By striking a realistic, matter of fact tone during her daily address, the Scottish leader has rarely made promises she’s subsequently had to revoke. This cannot be said for the U-turns that have dogged Westminster – from promising the creation of a ‘world leading’ track and trace system to a commitment to mass testing, the Government has been forced to backtrack countless times. Even when Sturgeon has been forced to change her tune – most notably over exam results – her decisive U-turning compared to Gavin Williamson’s dithering meant that consequentially she managed to escape much of the flack reserved for the Education Secretary.
A new surge for independence is now underway, led not by the transformation of the economics of the North Sea, or a deal offered by the EU to Scots – but perceptions as to Holyrood and Westminster’s competency in the handling of Covid-19. Scottish independence has now been in the majority since March, with every opinion poll conducted during the Summer showing more Scots in favour of leaving the UK than remaining. A poll conducted by Survation in September found that 46 per cent of respondents support independence, versus 40 per cent for the union.

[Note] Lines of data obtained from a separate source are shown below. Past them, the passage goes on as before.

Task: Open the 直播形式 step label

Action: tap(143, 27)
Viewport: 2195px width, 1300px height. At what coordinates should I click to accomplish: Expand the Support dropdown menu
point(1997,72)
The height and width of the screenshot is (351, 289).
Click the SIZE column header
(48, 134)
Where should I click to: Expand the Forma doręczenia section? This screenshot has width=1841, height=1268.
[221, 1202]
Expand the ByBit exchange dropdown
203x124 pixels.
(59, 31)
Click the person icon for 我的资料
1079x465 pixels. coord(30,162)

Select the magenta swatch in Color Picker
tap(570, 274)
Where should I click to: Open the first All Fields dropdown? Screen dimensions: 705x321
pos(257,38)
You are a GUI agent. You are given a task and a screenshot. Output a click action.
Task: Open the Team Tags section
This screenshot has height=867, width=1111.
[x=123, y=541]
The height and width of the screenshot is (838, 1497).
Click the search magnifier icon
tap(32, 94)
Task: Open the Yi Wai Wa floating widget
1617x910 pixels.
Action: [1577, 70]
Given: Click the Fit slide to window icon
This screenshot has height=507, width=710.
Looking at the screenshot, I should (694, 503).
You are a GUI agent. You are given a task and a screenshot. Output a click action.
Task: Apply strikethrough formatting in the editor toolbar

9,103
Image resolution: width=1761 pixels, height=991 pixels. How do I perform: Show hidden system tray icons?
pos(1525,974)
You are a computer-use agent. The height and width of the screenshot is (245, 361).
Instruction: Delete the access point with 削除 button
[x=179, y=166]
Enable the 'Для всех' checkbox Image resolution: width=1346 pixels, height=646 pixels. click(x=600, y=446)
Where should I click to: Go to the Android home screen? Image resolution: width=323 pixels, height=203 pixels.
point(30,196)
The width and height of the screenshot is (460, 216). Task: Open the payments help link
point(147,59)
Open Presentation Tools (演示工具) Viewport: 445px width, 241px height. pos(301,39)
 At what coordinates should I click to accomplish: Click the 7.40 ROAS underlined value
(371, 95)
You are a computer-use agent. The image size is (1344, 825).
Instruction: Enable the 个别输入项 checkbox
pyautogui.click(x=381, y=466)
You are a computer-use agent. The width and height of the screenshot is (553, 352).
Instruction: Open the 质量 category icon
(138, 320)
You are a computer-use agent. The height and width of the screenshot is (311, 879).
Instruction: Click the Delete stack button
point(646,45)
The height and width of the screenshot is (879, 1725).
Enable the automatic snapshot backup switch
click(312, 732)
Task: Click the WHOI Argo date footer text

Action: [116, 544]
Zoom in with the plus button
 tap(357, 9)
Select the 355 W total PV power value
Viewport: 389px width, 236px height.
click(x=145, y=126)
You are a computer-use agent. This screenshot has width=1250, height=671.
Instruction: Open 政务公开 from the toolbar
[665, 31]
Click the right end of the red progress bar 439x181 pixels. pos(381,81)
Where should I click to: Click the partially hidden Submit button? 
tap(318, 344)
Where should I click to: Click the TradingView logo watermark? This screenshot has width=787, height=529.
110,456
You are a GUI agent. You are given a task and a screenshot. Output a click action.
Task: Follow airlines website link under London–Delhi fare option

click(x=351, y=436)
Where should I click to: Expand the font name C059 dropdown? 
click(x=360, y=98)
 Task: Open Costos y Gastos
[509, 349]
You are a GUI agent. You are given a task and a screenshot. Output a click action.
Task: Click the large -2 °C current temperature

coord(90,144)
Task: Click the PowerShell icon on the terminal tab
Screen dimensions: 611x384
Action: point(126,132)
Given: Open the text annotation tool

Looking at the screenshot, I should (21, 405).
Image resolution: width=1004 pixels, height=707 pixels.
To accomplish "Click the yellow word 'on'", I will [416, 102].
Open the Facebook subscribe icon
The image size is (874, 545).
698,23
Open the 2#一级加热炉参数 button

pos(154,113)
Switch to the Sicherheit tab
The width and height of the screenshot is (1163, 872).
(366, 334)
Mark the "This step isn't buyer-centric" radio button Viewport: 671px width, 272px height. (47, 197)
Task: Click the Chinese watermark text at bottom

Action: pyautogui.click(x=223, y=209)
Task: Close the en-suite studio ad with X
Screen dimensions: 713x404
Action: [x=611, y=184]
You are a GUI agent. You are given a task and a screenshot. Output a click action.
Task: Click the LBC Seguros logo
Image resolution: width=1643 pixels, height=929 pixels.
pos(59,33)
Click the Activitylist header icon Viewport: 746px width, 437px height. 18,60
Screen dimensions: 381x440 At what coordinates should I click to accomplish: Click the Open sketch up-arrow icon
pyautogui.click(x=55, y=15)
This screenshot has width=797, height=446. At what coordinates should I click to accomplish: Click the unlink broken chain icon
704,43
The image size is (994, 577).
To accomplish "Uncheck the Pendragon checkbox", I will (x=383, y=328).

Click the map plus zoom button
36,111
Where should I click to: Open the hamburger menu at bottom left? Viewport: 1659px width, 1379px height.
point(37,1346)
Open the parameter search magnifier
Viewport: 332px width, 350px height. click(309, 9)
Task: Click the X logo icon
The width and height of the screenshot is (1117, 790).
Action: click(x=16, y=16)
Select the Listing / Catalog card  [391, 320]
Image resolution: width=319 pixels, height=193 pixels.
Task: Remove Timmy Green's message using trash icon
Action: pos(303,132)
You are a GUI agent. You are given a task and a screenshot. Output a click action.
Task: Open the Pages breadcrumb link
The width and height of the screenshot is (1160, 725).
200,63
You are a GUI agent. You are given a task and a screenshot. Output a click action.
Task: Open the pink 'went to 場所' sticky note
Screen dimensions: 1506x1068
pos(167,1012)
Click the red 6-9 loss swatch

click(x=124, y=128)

With Scottish Parliament elections set for next May, polling already suggests that Sturgeon’s SNP is set to sweep seats in Holyrood. Whilst the Prime Minister took aim at nationalists during this week’s Conservative Party Conference, telling his virtual audience “to those separatist Scottish nationalists who would like this country to be distracted and divided by yet more constitutional wrangling, now is the time to pull together and build back better in every part of the United Kingdom”, there is no doubt that nationalists now see this as their opportunity. Sturgeon still faces hurdles, most notably her handling of sexual harassment claims surrounding former SNP leader and mentor Alex Salmond, but should the SNP win a majority of seats next year, it will become increasingly untenable for Boris Johnson to deny a bolstered Sturgeon the indyref2 she so desires.